The gate fires only when the verdict is approve and CI is green; a request-changes, block, escalated, red, or pending result is never merged. When the gate does merge (gh pr merge --squash --delete-branch), composer writes the task done. That is the single status transition the orchestrator ever writes, and only a merge policy you set authorizes it. A failed merge (conflict, protected branch, merge queue) is not a task failure: composer reports it and leaves the task at in_review for you.
Rework mode
The backend has no GitHub webhooks, so rework is pull-based: you invoke it when review feedback exists on a PR. /piyaz:composer rework <taskRef|pr-url> resolves the task and its PR, re-verifies your change requests against the current branch head, and runs the fix loop on them with a fresh two-rotation budget. It finishes like any iteration: surface the verdict, run the merge gate, propagate.
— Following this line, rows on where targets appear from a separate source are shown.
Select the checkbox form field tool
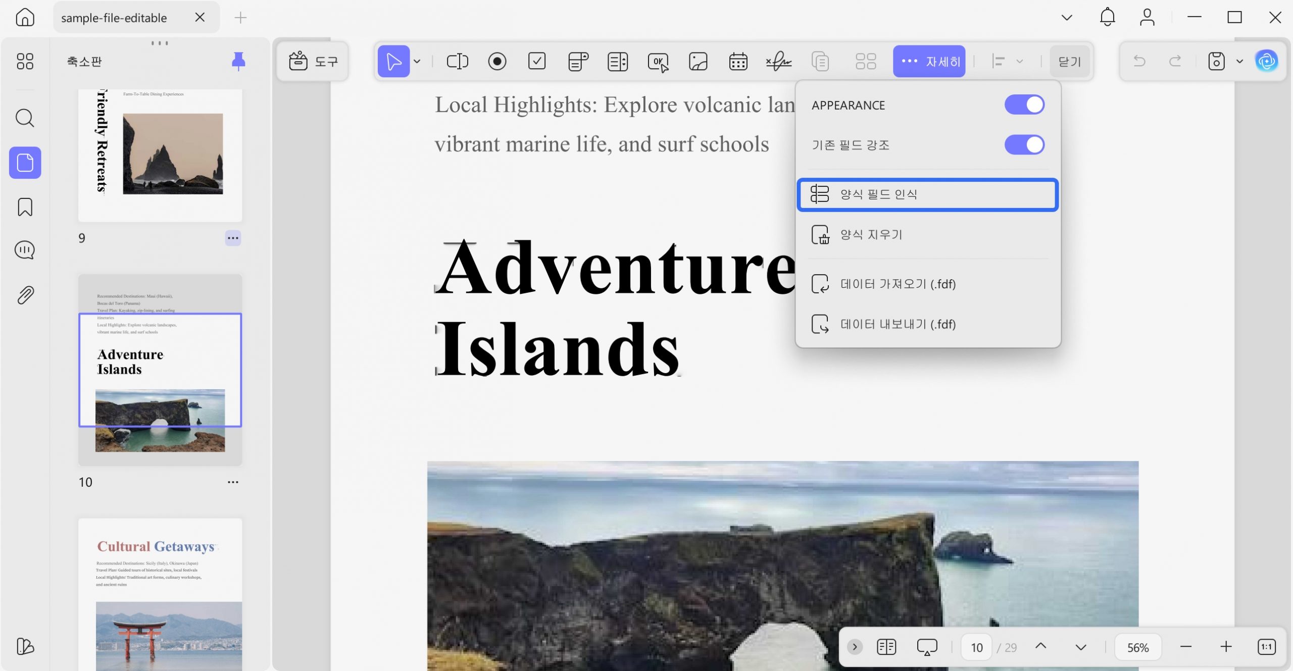Viewport: 1293px width, 671px height. [x=537, y=62]

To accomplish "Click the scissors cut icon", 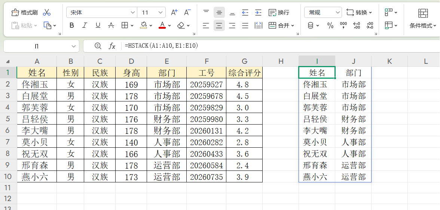I will (x=47, y=13).
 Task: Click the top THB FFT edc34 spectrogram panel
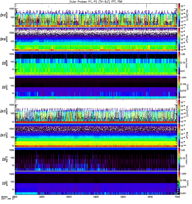[x=96, y=15]
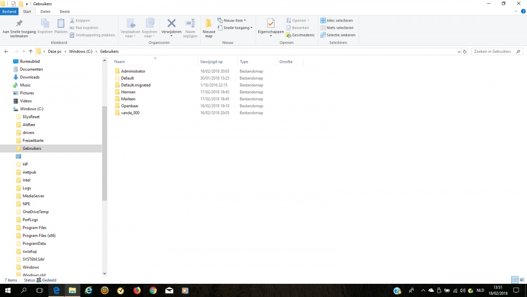Click the Zoeken in Gebruikers search box

coord(493,51)
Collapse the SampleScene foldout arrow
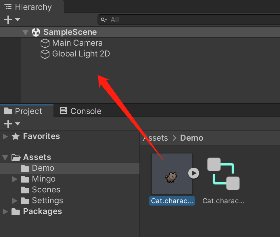This screenshot has height=237, width=280. [25, 32]
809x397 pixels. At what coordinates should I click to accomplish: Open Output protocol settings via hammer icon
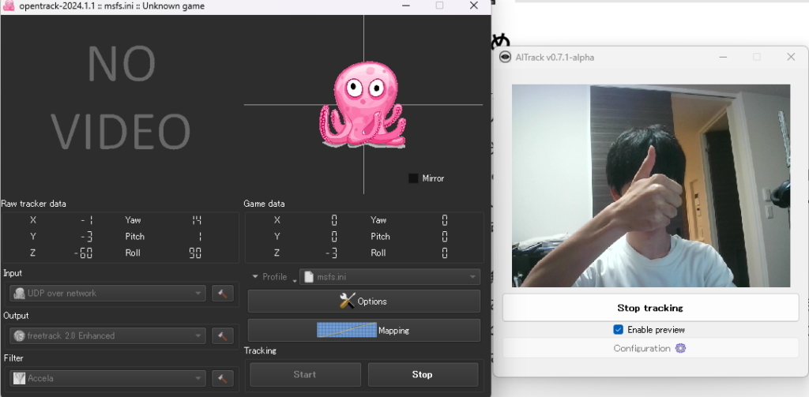tap(223, 336)
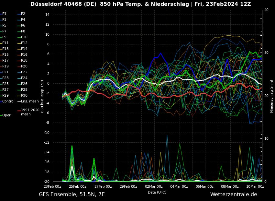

Why a fresh context per phase
Each phase is a separate dispatched agent with its own clean context window and only the tools its phase needs. The researcher cannot edit code; the reviewer cannot write to Piyaz. Running the sequence inside the workflow, rather than in the orchestrator's main loop, applies the same context discipline the task graph uses at the project level to a single task:
- Dispatch payloads stay small because the task row is the source of truth. The researcher's refinements and the planner's plan land on the task, and the implementer reads both from it. Nothing is re-passed between phases.
- The orchestrator's context does not grow with every phase, so a long backlog run stays cheap and survives compaction.
Where the human gate sits
Under the default never policy, composer never flips a task to done. The implementer's terminal write is in_review, and after you approve and merge the PR you move the task in_review → done yourself. Under ask-each or auto-on-approve, composer does that merge and writes done for you, but only on an approve verdict with green CI, and only because you authorized that policy. Either way the review verdict is never a silent retry signal: the workflow's bounded fix loop handles request-changes inside the budget, and anything left over is surfaced to you.
Every lifecycle transition belongs to a phase agent, with one exception. The planner writes planned, the implementer writes in_progress and in_review. The orchestrator writes done only when the merge gate merges the PR under a policy you set; otherwise that transition stays yours. Picking a task does not claim it.